After graduating at Carlisle College, Pennsylvania, where he had been sent by his elder brother, he studied medicine for two years in Edinburgh, Scotland. Doctor Hosack, of New York, and Doctor E. McDowell, of Danville, Kentucky, were of the same class. Returning to the United States, he commenced practice in Bladensburg, but soon removed to Lexington, Kentucky, where he was made Professor of Chemistry, Anatomy, and Surgery in Transylvania University in 1799, as above stated. In 1806, he removed to Fort Adams, Mississippi, where he married Miss Percy, of Alabama. Afterward returning to Lexington he was re-appointed in 1819 to a chair in the Medical Department of Transylvania, that of Theory and Practice. Here he was a distinguished colleague of Professors B. W. Dudley, Charles Caldwell, Daniel Drake, William Richardson, and James Blythe until 1825, when he finally left Kentucky.
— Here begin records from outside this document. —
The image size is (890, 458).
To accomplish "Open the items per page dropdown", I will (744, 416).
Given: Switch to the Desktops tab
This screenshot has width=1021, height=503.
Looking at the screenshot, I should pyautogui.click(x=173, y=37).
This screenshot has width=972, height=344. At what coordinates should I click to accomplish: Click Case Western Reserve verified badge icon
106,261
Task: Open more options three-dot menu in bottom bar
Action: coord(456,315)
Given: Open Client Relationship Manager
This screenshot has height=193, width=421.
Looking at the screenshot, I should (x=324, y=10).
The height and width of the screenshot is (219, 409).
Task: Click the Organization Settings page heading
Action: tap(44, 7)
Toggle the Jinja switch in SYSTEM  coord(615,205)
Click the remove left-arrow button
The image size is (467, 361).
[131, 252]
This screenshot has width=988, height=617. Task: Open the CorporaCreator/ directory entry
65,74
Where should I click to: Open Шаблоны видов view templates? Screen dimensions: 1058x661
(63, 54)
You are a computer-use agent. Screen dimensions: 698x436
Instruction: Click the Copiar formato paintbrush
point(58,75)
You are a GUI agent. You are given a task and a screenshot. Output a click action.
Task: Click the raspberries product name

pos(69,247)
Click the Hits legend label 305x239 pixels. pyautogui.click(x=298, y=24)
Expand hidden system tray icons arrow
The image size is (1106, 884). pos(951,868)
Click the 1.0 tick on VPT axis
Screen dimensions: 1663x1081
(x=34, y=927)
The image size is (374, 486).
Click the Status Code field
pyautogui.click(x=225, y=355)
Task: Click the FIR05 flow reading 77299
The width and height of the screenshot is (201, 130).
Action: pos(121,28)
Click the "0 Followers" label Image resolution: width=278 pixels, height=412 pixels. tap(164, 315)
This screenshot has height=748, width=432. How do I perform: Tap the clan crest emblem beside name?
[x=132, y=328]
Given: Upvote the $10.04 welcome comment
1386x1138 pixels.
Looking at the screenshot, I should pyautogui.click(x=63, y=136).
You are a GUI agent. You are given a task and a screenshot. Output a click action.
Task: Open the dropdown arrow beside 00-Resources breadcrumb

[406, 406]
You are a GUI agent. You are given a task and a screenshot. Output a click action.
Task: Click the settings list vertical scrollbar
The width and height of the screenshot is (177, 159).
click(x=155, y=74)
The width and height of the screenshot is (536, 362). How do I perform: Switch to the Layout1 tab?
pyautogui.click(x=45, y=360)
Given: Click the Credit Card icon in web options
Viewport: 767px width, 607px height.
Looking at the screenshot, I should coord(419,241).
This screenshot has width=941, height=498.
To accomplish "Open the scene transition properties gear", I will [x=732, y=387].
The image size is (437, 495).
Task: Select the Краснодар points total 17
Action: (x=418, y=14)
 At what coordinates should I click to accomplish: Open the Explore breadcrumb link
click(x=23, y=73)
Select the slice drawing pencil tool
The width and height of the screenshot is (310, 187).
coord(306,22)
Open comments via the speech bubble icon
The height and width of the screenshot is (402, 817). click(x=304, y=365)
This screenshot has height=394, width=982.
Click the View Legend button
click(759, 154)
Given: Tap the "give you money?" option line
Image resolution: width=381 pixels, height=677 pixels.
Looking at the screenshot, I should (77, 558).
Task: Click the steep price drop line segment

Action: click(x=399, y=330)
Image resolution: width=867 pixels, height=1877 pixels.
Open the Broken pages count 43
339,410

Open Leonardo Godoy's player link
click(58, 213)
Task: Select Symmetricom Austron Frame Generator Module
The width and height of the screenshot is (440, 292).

Doctor Brown was a man of fine personal appearance and manners; an accomplished scholar, gifted with a natural eloquence and humor that made him one of the most fascinating lecturers of his day. Learned in many branches, he was an enthusiast in his own profession, scrupulous in regard to etiquette and exceedingly benevolent and liberal of his time and services to the poor. Although active in scientific pursuits he left no extensive work, and but a few detached writings to perpetuate his fame.

DOCTOR FREDERICK RIDGELY,

Of a well-known family in Maryland, and one of the most celebrated of the early physicians of the West, studied medicine in Delaware, and attended medical lectures in Philadelphia.